Transportation Secretary Paula Hammond attended White House Jobs Forum – The December 3 White House Jobs and Economic Growth Forum included a session on infrastructure investment as part of the nation’s economic and employment recovery efforts. Transportation Secretary Paula Hammond presented the case for increased federal infrastructure funding to President Obama and suggested the White House should expand the Recovery Act TIGER grant program to include more money. The $1.5 billion stimulus grant program attracted nearly 1,400 applications seeking over $56 billion. She was one of 150 guests invited to the summit to provide ideas for job creation.

  • The U.S. House of Representatives is scheduled to begin debating a jobs bill authorizing $37.3 billion for transportation on December 16. The WSDOT federal funding blog has more information.

Recovery Act funds provide three new Grape Line buses – Three new buses funded by federal stimulus dollars for the Grape Line have arrived and soon will begin carrying passengers between Walla Walla and Pasco. The new buses are the latest fruits from $1.9 million in Recovery Act funds for the Travel Washington Intercity Bus Program.

Crews are building new SR 501 bridge over I-5 in Clark County – Stage one of the I-5, SR 501 Ridgefield Interchange project is well under way. Crews are starting to drill large shafts deep into the middle of the interstate that will anchor the new SR 501 bridge. Once finished with the shafts in the median, crews will begin working on another set of shafts that will support the bridge abutments on each side of the interstate. Drilling shafts is the first step in the process of building the bridge.

  • The project, initially certified for $10 million in Recovery Act funds, is now expected to use only $8.2 million due to a low successful bid.
  • The interchange is scheduled to be complete in late 2011 or early 2012.

Tier 2 stimulus project awarded – The City of Monroe awarded the contract for intersection improvements on US 2 at Chain Lake Road at N. Lewis Street. The project received $2.95 million in Recovery Act funds made available due to low bids on other local stimulus projects.

Seven more highway projects completed – 
Local projects:

Four more Tier 2 highway projects advertised – WSDOT and local governments advertised four projects receiving surplus stimulus funds from earlier advertised projects.

Key issues: National

Stimulus job reporting guidance expected to change – The White House Office of Management and Budget is expected to provide new guidance on reporting stimulus job creation for the upcoming quarterly data submission in January. The guidance may affect the calculation of jobs saved and retained by Recovery Act projects. The updated guidance will be posted on the OMB stimulus webpage. WSDOT will continue to report monthly labor data on the measured employment webpage.

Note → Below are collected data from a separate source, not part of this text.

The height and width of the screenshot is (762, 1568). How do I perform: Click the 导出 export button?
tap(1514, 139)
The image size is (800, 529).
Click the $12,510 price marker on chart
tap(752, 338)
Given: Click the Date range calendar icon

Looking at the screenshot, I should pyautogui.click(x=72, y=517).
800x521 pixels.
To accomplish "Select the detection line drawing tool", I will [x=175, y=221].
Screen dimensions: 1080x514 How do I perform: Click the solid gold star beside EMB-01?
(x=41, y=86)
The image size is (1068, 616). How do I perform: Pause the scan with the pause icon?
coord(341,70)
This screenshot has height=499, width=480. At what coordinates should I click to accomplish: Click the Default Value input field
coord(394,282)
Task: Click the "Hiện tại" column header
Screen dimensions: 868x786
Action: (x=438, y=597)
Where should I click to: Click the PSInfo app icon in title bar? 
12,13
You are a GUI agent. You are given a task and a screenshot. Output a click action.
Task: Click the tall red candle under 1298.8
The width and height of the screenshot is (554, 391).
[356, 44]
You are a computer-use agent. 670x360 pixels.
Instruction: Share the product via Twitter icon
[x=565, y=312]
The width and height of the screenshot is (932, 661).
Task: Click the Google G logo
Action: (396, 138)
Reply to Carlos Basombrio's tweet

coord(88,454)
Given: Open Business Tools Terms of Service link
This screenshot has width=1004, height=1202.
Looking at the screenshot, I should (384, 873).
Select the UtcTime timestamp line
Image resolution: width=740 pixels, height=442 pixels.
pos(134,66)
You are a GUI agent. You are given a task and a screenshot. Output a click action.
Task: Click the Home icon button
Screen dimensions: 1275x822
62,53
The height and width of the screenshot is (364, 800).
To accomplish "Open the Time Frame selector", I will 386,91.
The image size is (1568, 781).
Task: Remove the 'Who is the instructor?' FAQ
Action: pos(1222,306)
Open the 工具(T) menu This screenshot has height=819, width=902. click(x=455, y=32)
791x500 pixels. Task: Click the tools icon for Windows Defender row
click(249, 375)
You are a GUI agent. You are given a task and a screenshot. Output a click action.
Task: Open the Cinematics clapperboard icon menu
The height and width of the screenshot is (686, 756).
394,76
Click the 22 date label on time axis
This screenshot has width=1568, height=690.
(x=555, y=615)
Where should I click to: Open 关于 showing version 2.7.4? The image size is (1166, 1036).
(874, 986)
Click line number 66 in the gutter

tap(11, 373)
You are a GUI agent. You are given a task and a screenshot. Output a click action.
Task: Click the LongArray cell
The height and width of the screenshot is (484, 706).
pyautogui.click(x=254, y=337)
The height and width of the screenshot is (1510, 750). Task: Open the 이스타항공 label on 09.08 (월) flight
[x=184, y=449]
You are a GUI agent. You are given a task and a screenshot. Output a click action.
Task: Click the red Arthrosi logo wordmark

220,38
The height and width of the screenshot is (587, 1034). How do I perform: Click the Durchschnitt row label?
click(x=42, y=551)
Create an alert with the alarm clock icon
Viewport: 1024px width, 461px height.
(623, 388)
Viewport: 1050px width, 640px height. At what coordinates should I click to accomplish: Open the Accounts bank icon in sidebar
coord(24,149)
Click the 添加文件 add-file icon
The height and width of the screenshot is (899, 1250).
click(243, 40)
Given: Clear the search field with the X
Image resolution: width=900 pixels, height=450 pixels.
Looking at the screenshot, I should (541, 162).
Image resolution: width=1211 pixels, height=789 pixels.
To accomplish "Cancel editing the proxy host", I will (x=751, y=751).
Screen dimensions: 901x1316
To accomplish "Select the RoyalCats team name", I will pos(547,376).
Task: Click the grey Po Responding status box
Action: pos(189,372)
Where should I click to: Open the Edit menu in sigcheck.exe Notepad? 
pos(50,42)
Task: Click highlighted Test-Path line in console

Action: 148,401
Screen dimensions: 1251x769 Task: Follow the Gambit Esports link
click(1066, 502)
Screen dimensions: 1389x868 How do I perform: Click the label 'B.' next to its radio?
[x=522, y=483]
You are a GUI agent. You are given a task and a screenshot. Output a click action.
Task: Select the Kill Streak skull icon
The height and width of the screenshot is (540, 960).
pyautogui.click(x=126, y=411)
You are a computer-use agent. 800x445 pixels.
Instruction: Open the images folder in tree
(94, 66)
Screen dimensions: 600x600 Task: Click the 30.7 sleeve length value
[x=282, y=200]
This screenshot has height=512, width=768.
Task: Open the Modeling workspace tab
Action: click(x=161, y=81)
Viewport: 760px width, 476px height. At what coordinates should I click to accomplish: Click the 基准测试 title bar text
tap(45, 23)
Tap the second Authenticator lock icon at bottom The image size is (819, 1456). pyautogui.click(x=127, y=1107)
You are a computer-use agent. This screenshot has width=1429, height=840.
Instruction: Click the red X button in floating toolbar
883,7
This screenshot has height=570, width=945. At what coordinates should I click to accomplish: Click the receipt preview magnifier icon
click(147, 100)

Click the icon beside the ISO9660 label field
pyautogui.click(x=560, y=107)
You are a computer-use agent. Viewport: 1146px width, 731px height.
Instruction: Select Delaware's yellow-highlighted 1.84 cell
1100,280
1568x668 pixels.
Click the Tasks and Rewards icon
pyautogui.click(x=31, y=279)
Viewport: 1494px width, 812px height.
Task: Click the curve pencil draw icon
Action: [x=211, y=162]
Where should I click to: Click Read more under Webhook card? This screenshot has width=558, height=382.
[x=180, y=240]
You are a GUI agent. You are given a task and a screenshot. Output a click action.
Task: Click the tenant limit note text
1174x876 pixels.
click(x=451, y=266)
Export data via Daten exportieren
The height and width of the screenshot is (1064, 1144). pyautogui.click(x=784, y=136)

Five Washington tribes awarded Recovery Act grants – The Federal Transit Administration awarded stimulus funds to five Tribal Transit Programs in Washington State. The awards total over $1.22 million for new buses, other vehicles, equipment, and bus shelters. Nationwide, FTA awarded $17 million to 39 projects. The FTA news release has the full list of projects. The Washington stimulus projects are:

  • Spokane Tribe of Indians received $255,000 for six vehicles
  • Kalispel Tribe of Indians received $335,600 to purchase a bus, two vehicles, and dispatch equipment 
  • The Quinault Tribe of the Quinault reservation received $398,000 to purchase two buses 
  • The Confederated Tribes of the Yakima Nation received $112,000 to purchase 12 bus shelters and two support vehicles 
  • Tulalip Tribe received $126,748 for the purchase of three buses 
  • Additionally, eight Washington tribes received $2.67 million in non-stimulus federal transit grants

Congress provides more funds for high-speed rail – The 2010 Transportation funding bill Congress passed on December 13 includes $2.5 billion in new funding for High Speed Intercity Passenger Rail (HSIPR) grants. President Obama is expected to sign the funding bill soon. The additional federal funds are planned to supplement the $8 billion in Recovery Act funds for the high speed rail program.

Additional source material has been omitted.